SNSサービスXは8月14日、生成AI「Grok」の新バージョン「Grok-2 mini」のベータ版導入を開始した。月額980円からの有料ユーザー限定機能で、画像生成にも対応する。
同社によると今回公開されたGrok-2 miniは、コンパクトなサイズを保ちつつ、速度と回答の品質のバランスが取れた高性能なモデルとのこと。推論、読解、数学、科学、コーディングを含む一連の学術ベンチマークでは、OpenAIの「GPT-4o」やAnthropicの「Claude 3.5 Sonnet」と同等または若干劣る程度の成績を収めているほか、グーグルの「Gemini Pro 1.5」に対しては全カテゴリーで性能が上回ったとしている。Grok-2 miniは旧バージョンで提供されてきたテキスト生成に加えて、画像の生成にも対応。GPT-4oなど、画像生成機能を備えた競合製品との機能差が縮まった。
画像生成に用いるAIモデルには、Black Forest Labsの「FLUX.1」を採用。こちらは8月1日に発表されたばかりの新しいモデルで、パラメーター数は120億。Stable Diffusionの共同開発者らが開発に携わり、高速かつ高品質な画像生成と、商用利用可能な点が特徴だ。まず、プロンプト(AIへの指示文)については日本語も使えるが、あくまで「一応対応している」というレベル。テキスト生成と異なり、画像生成では英語を使ったプロンプトの方が、Grokへ正確に指示を伝えることができるようだ。 つぎに生成画像の解像度については1080x768px固定されており、プロンプトで別の解像度を指示しても無視されてしまう。フルHDや4Kなど、より高解像度の画像が必要なシーンでは、残念ながら利用できない。

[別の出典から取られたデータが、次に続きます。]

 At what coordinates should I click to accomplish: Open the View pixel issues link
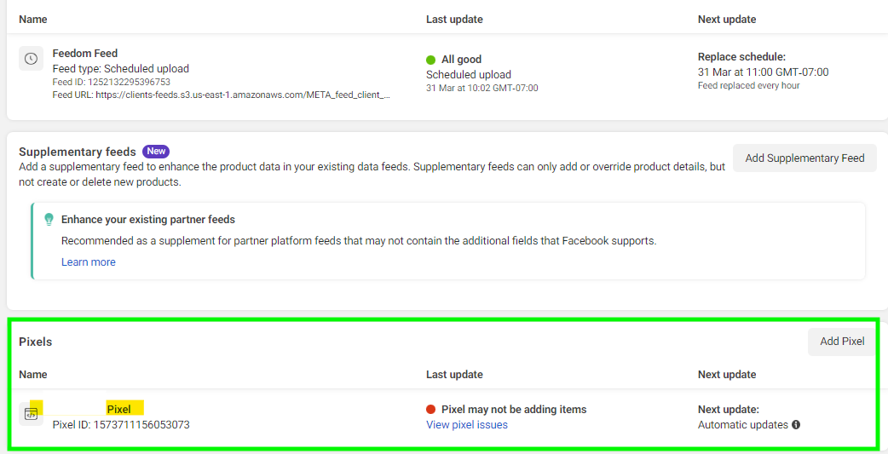pos(467,424)
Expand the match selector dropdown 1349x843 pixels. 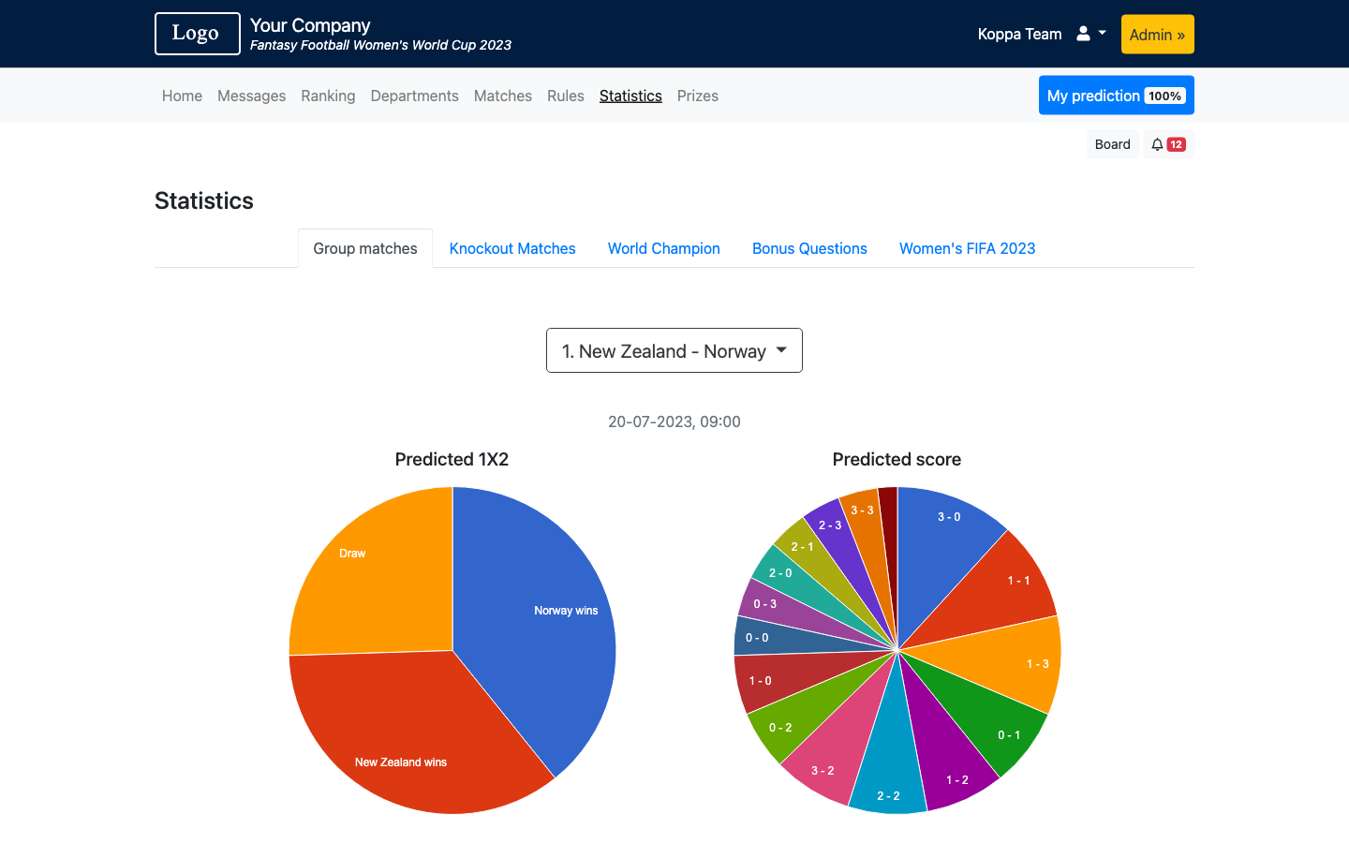674,350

画像の生成速度については、筆者が試した8月14日15時頃の時点では概ね10秒以下で生成できており、サーバー側で処理をする画像生成AIとしては十分に速いと感じた。今後も常にこのレベルの生成速度を維持できるなら、当面はストレスなく使えそうだ。 一方でベータ版ということもあってか、Grokから画像を出力した旨のテキストが返ってきても、肝心の画像が表示されないケースが割と頻繁に発生した。また、生成した画像の共有リンクはX Premium以上のプランを契約するユーザーしか画像を見ることができないため、いささか使いづらい。こうしたエラーや制約は、できれば早いうちに改善して欲しい。ほかにも珍しいケースとして、GrokにXで流行したジョークポストのデータが反映されてしまい、指示した内容と無関係な画像を生成してしまう現象がみられた。具体的な内容は割愛するが、イメージとしては「#ティータイム」というハッシュタグを入れてハンバーグの画像をポストするジョークがX上で流行ると、Grokもその影響を受けて、ティータイムの画像を生成するプロンプトでハンバーグの画像を生成してしまうといった具合だ。